Zwei Linien. Nur.
Sand. Sind Parallelen.
Das einzige, was Du
siehst.
Unendlich sind die
beiden Linien im Sand.
Linien.
Wichtig ist nur, in
welcher Richtung man den Linien im Sand folgt.
Wir stellen sie
uns von Osten vor.
Als Spuren. In die
Wüste geschrieben von Autoreifen.
Von einem fernen
Horizont zum nächsten. Diese Linien hier sind krumm.
Sie folgen der
Krümmung der Erde. Das bleibt das einzig sichere.
Wir kommen heran.
Näher...
Noch ein wenig, bis wir
erkennen können.
Sand.
Sehen die Spuren nun vom
Boden aus. Das ist wichtig.
Wir blicken in beide
Richtungen.
Um uns die Wahl zu
erschweren, erinnern noch Staubfahnen zu beiden Horizonten an das, was war.
Oder das, was gleich
kommen wird.
Staubfahnen zu beiden
Seiten in der Ferne.
Am Rande.
Darauf kommt es nun an. Nun.
Da.
Kaum drei Meter von den
Spuren entfernt.
Da hockt Mama Ba'aku.
Und Opinga liegt am Boden.
Mama Ba'aku weint nicht
Mama Ba'aku weint nicht. Sie sagte:
„Opinga, weine nicht. Weine nicht, weine nicht. Opinga, weine nicht. Weine, wenn wir nach Jûbâ kommen. Weine dort. Hier nicht. Weine nicht hier. Hier ist
nicht dort. Opinga.
Ich zeige dir große
Schweine, die im Fluß baden. Du kennst Schweine nicht? Stell‘ sie Dir als dicke
Pferde vor. Die zeige ich Dir. Die zeige ich Dir nicht hier, dort, bleibe hier.
Weine nicht hier.
Wenn wir nach Jûbâ kommen...
Wenn wir nach Jûbâ kommen, zeige ich Dir Vögel, die
aus Brautschmuck Umhang tragen wie Röte am ersten Morgen nach der
Hochzeitsnacht, und im seichten Wasser schlafen, auf einem Bein. Opinga, dort.

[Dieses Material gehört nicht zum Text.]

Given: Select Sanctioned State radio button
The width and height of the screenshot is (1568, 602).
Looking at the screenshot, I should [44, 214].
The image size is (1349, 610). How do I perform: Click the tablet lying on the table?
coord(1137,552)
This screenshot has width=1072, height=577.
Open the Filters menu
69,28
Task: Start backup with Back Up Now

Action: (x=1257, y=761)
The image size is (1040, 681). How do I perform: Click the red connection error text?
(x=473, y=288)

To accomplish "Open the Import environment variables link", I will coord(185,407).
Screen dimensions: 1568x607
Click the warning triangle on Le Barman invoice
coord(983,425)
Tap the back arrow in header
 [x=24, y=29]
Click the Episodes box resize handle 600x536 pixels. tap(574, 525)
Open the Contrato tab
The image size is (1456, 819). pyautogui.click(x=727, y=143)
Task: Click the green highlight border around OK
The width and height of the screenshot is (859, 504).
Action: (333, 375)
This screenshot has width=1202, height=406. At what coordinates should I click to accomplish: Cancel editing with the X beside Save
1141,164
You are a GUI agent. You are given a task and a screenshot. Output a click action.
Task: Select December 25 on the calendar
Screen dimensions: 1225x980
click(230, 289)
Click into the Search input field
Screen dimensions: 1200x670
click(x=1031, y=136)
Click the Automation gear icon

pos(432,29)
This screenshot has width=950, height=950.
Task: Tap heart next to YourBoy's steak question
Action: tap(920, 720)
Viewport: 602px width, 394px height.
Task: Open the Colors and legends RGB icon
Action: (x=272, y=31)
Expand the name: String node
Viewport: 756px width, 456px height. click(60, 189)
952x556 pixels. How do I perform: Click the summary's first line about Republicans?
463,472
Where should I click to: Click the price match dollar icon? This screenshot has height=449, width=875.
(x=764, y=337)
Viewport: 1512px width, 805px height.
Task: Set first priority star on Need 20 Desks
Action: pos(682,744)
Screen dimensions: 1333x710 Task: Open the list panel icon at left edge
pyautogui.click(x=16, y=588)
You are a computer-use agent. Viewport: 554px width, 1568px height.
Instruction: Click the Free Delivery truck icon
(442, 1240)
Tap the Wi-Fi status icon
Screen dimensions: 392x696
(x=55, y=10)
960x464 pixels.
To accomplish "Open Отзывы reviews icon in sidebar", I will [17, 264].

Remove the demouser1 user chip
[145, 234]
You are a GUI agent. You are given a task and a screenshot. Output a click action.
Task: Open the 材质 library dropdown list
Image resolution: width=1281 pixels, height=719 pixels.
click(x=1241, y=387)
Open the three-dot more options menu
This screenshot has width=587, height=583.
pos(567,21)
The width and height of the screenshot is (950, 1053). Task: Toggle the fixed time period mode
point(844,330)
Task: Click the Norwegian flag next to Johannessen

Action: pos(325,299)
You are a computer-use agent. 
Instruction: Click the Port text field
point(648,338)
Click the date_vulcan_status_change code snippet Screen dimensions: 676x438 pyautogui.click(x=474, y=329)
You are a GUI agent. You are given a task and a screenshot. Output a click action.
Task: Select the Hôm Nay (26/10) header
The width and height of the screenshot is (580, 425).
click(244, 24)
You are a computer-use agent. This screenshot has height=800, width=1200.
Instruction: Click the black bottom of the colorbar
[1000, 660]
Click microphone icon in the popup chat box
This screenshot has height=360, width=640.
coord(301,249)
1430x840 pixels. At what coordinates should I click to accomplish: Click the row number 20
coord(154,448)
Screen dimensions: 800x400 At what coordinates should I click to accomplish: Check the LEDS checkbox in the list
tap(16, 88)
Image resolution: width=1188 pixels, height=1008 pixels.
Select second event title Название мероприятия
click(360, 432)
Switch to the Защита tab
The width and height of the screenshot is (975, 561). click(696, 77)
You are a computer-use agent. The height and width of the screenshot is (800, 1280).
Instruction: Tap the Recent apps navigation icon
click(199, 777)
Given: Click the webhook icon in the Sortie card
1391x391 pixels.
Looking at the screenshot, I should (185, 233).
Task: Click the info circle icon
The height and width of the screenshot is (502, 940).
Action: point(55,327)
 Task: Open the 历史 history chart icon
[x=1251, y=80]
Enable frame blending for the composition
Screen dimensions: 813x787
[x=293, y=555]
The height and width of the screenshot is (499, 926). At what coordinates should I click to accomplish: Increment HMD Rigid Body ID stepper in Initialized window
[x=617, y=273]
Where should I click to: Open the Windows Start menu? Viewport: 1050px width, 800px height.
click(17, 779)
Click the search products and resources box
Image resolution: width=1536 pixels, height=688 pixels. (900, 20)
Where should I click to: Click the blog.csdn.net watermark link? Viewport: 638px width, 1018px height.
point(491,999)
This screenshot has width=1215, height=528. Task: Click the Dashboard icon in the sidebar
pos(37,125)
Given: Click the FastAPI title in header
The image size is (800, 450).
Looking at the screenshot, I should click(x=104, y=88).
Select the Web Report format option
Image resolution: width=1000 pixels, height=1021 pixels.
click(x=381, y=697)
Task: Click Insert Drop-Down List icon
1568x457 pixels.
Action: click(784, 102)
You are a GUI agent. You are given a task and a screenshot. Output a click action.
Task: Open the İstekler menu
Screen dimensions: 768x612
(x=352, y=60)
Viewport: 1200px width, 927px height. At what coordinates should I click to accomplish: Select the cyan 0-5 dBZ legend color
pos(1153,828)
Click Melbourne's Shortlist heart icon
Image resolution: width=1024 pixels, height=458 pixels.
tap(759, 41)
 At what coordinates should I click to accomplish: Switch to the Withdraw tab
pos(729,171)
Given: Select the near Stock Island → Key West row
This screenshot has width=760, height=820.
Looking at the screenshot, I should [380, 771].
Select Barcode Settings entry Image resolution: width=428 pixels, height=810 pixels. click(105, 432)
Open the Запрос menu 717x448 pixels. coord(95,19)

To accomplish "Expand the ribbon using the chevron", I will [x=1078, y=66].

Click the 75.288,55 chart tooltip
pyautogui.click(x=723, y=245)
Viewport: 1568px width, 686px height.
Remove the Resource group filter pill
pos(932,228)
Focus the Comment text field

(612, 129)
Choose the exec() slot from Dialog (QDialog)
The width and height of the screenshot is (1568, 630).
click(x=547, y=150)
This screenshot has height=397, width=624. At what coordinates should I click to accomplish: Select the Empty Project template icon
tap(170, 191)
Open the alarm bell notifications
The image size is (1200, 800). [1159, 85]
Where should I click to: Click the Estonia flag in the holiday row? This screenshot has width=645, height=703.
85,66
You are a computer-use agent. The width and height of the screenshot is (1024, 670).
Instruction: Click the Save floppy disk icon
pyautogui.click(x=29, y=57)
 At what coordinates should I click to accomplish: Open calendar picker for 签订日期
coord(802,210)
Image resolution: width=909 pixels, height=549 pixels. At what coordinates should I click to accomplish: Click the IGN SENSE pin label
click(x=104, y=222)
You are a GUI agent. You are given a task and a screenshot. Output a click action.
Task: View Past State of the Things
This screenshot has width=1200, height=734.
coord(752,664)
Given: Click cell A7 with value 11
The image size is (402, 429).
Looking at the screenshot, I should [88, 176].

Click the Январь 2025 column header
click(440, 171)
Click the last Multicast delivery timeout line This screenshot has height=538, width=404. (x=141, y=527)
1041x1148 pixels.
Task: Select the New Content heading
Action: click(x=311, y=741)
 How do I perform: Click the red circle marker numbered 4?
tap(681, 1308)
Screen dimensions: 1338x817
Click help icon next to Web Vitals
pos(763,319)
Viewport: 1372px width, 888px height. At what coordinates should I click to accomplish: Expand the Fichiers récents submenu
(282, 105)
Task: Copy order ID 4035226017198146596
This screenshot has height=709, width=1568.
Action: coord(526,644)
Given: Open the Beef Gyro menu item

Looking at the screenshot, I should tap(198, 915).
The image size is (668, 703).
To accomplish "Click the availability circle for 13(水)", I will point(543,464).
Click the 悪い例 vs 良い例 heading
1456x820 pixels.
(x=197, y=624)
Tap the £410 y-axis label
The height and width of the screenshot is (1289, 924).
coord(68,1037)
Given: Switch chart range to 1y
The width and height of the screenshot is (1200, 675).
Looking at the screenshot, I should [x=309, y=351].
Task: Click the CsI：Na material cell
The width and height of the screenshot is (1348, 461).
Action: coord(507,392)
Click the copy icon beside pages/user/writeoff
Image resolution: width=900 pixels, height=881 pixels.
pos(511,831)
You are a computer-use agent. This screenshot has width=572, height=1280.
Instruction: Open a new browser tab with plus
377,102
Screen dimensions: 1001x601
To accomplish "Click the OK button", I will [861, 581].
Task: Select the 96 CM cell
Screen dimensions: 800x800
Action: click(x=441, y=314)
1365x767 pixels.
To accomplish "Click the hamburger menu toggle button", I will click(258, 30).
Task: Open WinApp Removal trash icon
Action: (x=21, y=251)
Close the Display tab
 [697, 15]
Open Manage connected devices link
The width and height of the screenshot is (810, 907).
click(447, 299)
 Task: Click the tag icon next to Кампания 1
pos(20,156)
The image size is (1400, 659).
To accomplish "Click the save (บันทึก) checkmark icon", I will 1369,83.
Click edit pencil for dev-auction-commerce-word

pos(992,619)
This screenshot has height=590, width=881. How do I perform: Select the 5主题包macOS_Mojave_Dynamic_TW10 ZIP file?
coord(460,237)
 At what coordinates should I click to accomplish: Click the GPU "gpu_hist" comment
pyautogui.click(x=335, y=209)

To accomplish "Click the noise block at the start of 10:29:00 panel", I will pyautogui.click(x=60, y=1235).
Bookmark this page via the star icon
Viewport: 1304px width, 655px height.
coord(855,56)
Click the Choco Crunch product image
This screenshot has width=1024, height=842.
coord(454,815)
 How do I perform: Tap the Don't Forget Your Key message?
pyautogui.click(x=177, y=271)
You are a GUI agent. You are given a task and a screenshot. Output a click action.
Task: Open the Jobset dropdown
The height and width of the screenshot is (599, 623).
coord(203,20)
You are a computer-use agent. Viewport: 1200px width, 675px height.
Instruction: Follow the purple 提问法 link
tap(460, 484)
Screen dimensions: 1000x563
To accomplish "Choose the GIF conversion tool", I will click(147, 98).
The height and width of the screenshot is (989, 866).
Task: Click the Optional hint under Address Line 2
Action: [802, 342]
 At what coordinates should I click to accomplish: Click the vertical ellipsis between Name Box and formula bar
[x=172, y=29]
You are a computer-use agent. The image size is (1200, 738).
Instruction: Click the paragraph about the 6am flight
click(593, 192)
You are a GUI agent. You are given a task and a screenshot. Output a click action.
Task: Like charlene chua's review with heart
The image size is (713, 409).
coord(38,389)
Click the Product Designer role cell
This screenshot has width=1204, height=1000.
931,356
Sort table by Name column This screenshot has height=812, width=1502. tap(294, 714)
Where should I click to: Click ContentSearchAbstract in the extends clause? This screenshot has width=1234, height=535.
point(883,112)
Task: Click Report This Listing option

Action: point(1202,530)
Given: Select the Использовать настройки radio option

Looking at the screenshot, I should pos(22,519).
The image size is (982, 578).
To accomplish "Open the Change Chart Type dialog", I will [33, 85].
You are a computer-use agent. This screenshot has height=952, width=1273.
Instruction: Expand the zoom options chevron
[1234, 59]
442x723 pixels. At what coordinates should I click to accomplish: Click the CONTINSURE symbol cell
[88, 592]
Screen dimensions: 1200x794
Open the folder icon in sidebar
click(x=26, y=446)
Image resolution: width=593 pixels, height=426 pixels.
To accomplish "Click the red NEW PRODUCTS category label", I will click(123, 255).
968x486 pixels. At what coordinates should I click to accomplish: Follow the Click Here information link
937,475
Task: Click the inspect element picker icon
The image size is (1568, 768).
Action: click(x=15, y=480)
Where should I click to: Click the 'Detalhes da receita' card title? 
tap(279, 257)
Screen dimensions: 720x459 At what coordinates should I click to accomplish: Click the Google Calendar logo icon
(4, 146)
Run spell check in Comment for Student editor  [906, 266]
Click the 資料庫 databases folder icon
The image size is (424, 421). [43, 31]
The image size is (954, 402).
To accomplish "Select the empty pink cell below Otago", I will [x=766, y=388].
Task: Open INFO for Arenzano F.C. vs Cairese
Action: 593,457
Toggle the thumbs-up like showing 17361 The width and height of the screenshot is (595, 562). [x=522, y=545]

Dort zeige ich dir den Grund, warum wir hier sind. Warum wir nicht fort sind. Opinga, weine nicht, weine nicht hier.
Zeige es nicht. Bleibe mir.“
Die Arme auf der
schmalen Brust gekreuzt. Lag Opinga
auf dem Rücken. Auf schwarzen Händen atmete der Wüstensand gegen. In weißer
Wolle, zweimal umschlungen, auf kräftigem Boden. Lag Opinga.
Mit schwarzer Röte gestreichelt vom Willkommen im Gesicht – groß wie Baobab,
die Krone, im Vergleich zum Stamm, der Kopf –, ein Geräusch in beiden Augen
– Jûbâ.
Die Flußpferde, die
Pelikane. Im weiten Himmel blau davor...
Mama Ba'aku hockte neben ihr, eine schmale Ziege neckte an der Schnur. Ans
Armgelenk gebunden.
Eine Schüssel, ein Schöpflöffel. Auf den Füßen. In den Kniekehlen eingeknickt.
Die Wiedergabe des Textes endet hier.